---------- Rows
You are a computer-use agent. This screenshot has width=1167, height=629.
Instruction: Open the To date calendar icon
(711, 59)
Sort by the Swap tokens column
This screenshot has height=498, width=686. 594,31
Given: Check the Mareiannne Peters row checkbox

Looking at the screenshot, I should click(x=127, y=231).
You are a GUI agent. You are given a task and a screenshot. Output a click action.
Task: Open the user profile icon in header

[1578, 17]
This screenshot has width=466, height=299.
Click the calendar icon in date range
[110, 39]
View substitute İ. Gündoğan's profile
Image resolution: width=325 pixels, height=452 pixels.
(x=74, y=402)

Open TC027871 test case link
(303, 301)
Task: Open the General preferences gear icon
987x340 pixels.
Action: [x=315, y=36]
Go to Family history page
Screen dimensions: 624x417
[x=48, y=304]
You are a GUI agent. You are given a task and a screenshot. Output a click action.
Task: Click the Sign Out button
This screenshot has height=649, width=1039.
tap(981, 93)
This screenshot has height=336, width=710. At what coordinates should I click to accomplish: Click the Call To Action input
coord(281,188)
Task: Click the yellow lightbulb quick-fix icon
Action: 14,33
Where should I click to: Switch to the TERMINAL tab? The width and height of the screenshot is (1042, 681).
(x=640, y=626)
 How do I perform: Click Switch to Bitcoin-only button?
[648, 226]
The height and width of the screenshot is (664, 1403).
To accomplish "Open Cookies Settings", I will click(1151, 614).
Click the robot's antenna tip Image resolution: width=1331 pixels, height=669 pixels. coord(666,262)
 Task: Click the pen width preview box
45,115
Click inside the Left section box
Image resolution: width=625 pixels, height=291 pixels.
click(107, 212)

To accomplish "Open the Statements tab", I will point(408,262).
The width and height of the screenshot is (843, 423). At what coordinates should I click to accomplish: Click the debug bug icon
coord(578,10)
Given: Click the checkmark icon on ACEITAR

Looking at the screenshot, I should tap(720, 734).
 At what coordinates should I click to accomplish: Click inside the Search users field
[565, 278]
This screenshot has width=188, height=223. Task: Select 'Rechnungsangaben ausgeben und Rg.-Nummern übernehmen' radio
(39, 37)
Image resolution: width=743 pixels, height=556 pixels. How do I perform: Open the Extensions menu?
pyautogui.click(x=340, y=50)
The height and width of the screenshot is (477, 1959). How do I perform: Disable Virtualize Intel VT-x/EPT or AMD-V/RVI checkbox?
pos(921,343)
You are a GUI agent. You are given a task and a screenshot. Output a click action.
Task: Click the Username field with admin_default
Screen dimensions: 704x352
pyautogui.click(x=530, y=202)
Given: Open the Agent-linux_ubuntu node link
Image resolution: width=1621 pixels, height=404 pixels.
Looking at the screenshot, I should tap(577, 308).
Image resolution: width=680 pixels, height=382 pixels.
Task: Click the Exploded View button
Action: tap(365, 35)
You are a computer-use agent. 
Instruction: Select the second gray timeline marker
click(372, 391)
--------------------
### Instruction
Return every line from the items above that contains the string "Image".

### Output of the exercise
Image resolution: width=325 pixels, height=452 pixels.
Click the robot's antenna tip Image resolution: width=1331 pixels, height=669 pixels. coord(666,262)
Image resolution: width=625 pixels, height=291 pixels.
Image resolution: width=743 pixels, height=556 pixels. How do I perform: Open the Extensions menu?
Image resolution: width=1621 pixels, height=404 pixels.
Image resolution: width=680 pixels, height=382 pixels.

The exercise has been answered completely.